As it turns out, this meant selling one’s work to train AI models.

Now, EyeEm’s Updated Terms and Conditions Reads as follows:

8.1 Granting Rights – IEEM Community

By uploading content to the EyeEm Community, you grant us a non-exclusive, worldwide license to reproduce, distribute, publicly display, adapt, adapt, create derivative works from, communicate to the public and/or promote such content in connection with your content. , grant transferable and sublicensable rights. Material.

This includes a sub-licensable and transferable right to use your content specifically for the training, development and improvement of software, algorithms and machine learning models. If you do not agree with this, you must not add your content to the EyeEm Community.

The rights granted in this Section 8.1 with respect to Your Content remain valid until it is completely removed from the EyeEm Community and Partner Platforms in accordance with Section 13. You may request removal of your content at any time. The conditions for this can be found in section 13.

Section 13 details a complex process for deletion that starts with simply deleting the photo first — which will not affect content that was previously shared with EyeEm Magazine or on social media, the company notes.
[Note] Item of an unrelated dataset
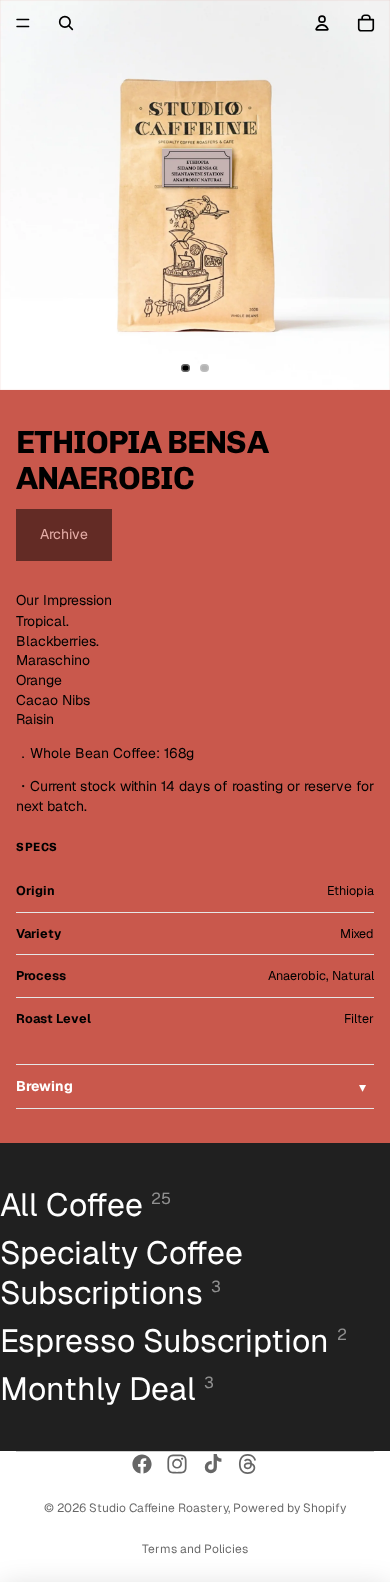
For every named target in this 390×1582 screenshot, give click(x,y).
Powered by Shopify (289, 1508)
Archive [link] (64, 534)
To remove content from EyeEm Market (where photographers sell their photos) or other content platforms, users must submit a request to [email protected] and provide the Content ID number for the photos they wish to remove. And should it be. Removed from their account, as well, or simply from EyeEm Market.

Worth noting is that the notice states that these removals from the EyeEm marketplace and partner platforms may take up to 180 days. Yes, that’s right: Requested deletion takes up to 180 days but users only have 30 days to opt out. This means that the only option is to manually delete the photos one by one.

What’s worse, the company also says:

You hereby acknowledge and agree that your authorization for EyeEm to market and license Your Content in accordance with Sections 8 and 10 will remain valid so long as your authorization from EyeEm and all Partner Platforms within the time frame stated above The content is not removed. All license agreements entered into before complete deletion and the use rights granted by them remain unaffected by the deletion or deletion request.

Section 8 is where the licensing rights to train AI are detailed. In Section 10, EyeEm informs users that if they delete their account they will lose the right to any payment for their work – something that users should do to avoid having their data fed into AI models. I can think. got it!

EyeEm’s move is an example of how AI models are being trained on users’ content, sometimes without their explicit consent. Although EyeEm did offer a sort of opt-out process, any photographer who missed the announcement would have lost the right to direct how their photos would be used going forward. Given that EyeEm’s status as a popular Instagram alternative has declined significantly over the years, many photographers may have forgotten they ever used it in the first place. They certainly would have ignored the email if it wasn’t already in a spam folder somewhere.

Those who noticed the changes were upset they were only given 30 days’ notice and no Options to bulk delete their contributionsWhich has made getting out more painful.

Requests for comment sent to EyeEm were not immediately confirmed, but given this countdown was a 30-day deadline, we have opted to publish before hearing a response.

It is because of this type of dishonest behavior that users today are considering moving towards the open social web. federal forum, pixelfadewhich runs on the same ActivityPub protocol that powers mastodonEyeEm is taking advantage of the situation to attract users.

In a post on its official account, Pixelfed announced “We will never use your images to help train an AI model. Privacy first, pixels forever.”